__EXERCISE BRIEF__: Look for the string "will" in the listing below, then copy every line that has it.
# # #
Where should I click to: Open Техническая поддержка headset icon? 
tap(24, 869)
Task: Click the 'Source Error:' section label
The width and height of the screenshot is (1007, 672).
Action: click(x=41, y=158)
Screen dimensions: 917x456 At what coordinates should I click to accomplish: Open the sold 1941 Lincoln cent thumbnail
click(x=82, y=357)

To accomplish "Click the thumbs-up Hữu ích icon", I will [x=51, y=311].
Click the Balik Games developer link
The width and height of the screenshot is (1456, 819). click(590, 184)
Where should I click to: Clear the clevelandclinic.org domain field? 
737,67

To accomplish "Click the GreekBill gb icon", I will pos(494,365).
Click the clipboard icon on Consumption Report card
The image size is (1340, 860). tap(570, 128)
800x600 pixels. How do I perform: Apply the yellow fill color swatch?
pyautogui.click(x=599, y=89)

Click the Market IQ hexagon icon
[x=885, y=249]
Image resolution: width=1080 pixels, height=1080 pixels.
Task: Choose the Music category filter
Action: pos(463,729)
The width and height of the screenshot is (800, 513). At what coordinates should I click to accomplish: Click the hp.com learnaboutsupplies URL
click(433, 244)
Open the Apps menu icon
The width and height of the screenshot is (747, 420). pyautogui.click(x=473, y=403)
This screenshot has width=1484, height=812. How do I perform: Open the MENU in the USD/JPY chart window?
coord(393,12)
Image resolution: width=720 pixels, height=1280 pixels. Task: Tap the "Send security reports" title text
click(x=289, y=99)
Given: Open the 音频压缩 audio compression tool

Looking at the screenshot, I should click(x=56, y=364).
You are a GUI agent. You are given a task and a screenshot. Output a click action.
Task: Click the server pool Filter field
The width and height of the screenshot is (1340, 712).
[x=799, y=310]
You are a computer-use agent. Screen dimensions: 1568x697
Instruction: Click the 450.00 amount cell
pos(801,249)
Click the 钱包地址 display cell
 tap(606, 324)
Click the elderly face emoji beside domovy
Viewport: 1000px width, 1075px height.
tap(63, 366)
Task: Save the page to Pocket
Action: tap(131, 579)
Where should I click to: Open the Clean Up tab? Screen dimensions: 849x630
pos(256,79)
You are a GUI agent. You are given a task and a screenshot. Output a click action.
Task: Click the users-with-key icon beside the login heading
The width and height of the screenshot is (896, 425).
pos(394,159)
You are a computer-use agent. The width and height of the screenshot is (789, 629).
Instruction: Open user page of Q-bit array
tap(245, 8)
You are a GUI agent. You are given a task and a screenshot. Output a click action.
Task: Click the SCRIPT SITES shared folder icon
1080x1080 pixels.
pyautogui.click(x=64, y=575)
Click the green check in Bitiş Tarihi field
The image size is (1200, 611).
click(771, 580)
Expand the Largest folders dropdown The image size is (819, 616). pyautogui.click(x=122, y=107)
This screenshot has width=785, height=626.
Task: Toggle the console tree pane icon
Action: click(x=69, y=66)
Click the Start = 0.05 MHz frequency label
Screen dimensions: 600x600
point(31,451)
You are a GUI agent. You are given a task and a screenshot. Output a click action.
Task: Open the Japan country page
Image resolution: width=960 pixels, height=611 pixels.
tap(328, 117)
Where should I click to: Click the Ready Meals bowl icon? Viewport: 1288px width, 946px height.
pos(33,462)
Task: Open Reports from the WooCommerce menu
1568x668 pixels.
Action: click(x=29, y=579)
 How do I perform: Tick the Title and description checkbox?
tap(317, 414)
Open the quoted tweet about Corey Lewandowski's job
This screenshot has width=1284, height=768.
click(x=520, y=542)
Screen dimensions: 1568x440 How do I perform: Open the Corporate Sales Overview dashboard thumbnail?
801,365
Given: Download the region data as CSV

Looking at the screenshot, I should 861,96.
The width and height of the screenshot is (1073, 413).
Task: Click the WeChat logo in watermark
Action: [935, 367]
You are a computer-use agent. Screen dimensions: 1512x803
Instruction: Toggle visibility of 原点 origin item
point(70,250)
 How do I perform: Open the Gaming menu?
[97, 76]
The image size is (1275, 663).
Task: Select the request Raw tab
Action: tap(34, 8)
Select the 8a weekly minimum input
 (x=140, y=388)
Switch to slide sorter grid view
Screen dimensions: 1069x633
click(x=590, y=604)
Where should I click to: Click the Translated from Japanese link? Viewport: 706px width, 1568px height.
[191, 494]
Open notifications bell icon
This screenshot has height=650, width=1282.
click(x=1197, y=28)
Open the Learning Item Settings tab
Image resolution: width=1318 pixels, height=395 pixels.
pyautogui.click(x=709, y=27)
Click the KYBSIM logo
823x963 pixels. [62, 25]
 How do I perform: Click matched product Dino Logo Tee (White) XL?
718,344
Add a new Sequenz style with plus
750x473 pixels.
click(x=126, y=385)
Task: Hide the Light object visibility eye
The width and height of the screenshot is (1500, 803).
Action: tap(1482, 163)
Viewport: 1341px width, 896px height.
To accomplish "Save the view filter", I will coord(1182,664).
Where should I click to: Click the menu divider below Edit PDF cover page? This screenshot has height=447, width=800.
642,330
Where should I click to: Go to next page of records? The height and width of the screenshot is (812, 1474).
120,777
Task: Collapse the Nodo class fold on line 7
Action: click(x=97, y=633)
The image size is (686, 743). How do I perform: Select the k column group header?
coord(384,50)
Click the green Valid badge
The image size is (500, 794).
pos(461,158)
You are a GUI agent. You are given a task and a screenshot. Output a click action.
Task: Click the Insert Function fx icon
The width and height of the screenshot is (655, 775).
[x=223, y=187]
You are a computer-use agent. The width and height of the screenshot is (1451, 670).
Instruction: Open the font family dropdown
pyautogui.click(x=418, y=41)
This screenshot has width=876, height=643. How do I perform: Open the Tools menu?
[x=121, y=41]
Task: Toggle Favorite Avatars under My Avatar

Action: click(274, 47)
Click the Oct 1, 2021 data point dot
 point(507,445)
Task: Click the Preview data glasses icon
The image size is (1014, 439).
# # #
__ANSWER TO THIS TASK__:
To accomplish "Click the thumbs-up Hữu ích icon", I will [x=51, y=311].
To accomplish "Click the GreekBill gb icon", I will pos(494,365).
To accomplish "Save the view filter", I will coord(1182,664).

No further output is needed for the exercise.